По возвращении в Большую Мурту вполне закончил свою большую книгу «Очерки гнойной хирургии».
Наступило лето 1941 года, когда гитлеровские полчища, покончив с западными странами, вторглись в пределы СССР. В конце июля прилетел на самолете в Большую Мурту главный хирург Красноярского края и просил меня лететь вместе с ним в Красноярск, где я был назначен главным хирургом эвакогоспиталя 15–15.
Этот госпиталь был расположен на трех этажах большого здания, прежде занятого школой. В нем я проработал не менее двух лет, и воспоминания об этой работе остались у меня светлые и радостные.

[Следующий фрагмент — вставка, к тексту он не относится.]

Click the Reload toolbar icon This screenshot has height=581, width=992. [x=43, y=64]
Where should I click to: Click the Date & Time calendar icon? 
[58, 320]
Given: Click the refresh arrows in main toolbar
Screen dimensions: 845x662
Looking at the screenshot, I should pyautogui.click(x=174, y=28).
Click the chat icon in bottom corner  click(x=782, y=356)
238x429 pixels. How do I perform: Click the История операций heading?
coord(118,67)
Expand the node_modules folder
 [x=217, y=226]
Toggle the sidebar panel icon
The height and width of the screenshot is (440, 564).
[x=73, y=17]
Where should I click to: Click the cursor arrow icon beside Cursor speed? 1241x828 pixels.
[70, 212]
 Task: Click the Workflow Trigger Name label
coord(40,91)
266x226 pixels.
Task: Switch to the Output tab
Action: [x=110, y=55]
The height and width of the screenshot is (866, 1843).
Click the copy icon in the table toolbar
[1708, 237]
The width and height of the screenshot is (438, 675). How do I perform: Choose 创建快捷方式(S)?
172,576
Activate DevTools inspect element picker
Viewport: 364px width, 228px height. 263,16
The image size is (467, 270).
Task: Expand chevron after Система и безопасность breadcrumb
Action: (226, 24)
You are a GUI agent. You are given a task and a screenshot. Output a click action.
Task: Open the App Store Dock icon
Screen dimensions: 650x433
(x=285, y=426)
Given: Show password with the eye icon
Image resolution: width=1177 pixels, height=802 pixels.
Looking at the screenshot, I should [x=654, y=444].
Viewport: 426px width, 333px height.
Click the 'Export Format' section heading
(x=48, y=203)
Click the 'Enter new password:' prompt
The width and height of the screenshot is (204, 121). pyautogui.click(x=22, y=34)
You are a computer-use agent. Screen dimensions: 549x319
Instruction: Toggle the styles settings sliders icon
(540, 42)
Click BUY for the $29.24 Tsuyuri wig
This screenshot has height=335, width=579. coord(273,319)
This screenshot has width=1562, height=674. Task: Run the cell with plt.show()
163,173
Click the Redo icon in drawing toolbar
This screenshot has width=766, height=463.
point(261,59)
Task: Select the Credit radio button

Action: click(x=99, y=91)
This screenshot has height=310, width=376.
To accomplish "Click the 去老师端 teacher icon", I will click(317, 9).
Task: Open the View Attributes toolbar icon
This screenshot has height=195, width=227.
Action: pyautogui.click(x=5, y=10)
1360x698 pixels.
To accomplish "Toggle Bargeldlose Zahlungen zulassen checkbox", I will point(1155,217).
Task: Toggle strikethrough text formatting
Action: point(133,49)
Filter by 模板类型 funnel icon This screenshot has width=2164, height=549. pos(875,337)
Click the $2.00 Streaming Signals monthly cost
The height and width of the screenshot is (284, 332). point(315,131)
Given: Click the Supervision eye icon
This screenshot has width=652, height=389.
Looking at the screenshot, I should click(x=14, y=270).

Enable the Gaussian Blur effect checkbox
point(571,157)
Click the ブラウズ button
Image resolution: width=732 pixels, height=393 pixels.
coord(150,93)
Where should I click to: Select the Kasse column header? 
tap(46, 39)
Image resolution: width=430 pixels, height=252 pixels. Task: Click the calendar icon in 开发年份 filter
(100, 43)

Раненые офицеры и солдаты очень любили меня. Когда я обходил палаты по утрам, меня радостно приветствовали раненые. Некоторые из них, безуспешно оперированные в других госпиталях по поводу ранения в больших суставах, излеченные мною, неизменно салютовали мне высоко поднятыми прямыми ногами.
В конце войны я написал небольшую книгу «О поздних резекциях при инфицированных ранениях больших суставов», которую представил на соискание Сталинской премии вместе с большой книгой «Очерки гнойной хирургии».
По окончании работы в эвакогоспитале 15–15 я получил благодарственную грамоту Западно-Сибирского военного округа, а по окончании войны был награжден медалью «За доблестный труд в Великой Отечественной войне 1941–1945 гг.».
Священный Синод при Местоблюстителе Патриаршего престола митрополите Сергии приравнял мое лечение раненых к доблестному архиерейскому служению и возвел меня в сан архиепископа.
В Красноярске я совмещал лечение раненых с архиерейским служением в Красноярской епархии и во все воскресные и праздничные дни ходил далеко за город в маленькую кладбищенскую церковь, так как другой церкви в Красноярске не было. Ходить я должен был по такой грязи, что однажды на полдороге завяз и упал в грязь и должен был вернуться домой.
Служить архиерейским чином было невозможно, так как при мне не было никого, кроме одного старика-священника, и я ограничивался только усердной проповедью слова Божия.
По окончании моей ссылки в 1943 году я возвратился в Москву и был назначен в Тамбов, в области которого до революции было сто десять церквей, а я застал только две: в Тамбове и Мичуринске.
Имея много свободного времени, я и в Тамбове около двух лет совмещал церковное служение с работой в госпиталях для раненых.
В 1946 году я получил Сталинскую премию Первой степени за мои «Очерки гнойной хирургии» и «Поздние резекции при инфицированных ранениях больших суставов».
В мае 1946 года я был переведен на должность архиепископа Симферопольского и Крымского. Студенческая молодежь отправилась встречать меня на вокзал с цветами, но встреча не удалась, так как я прилетел на самолете. Это было 26 мая 1946 года.
На этом воспоминания обрываются. Они были продиктованы секретарю Е. П. Лейкфельд полностью ослепшим архиепископом Лукой в 1958 году в Симферополе.
Архиепископ Лука умер 11 июня 1961 года и похоронен в Симферополе, где занимал кафедру в течение пятнадцати лет.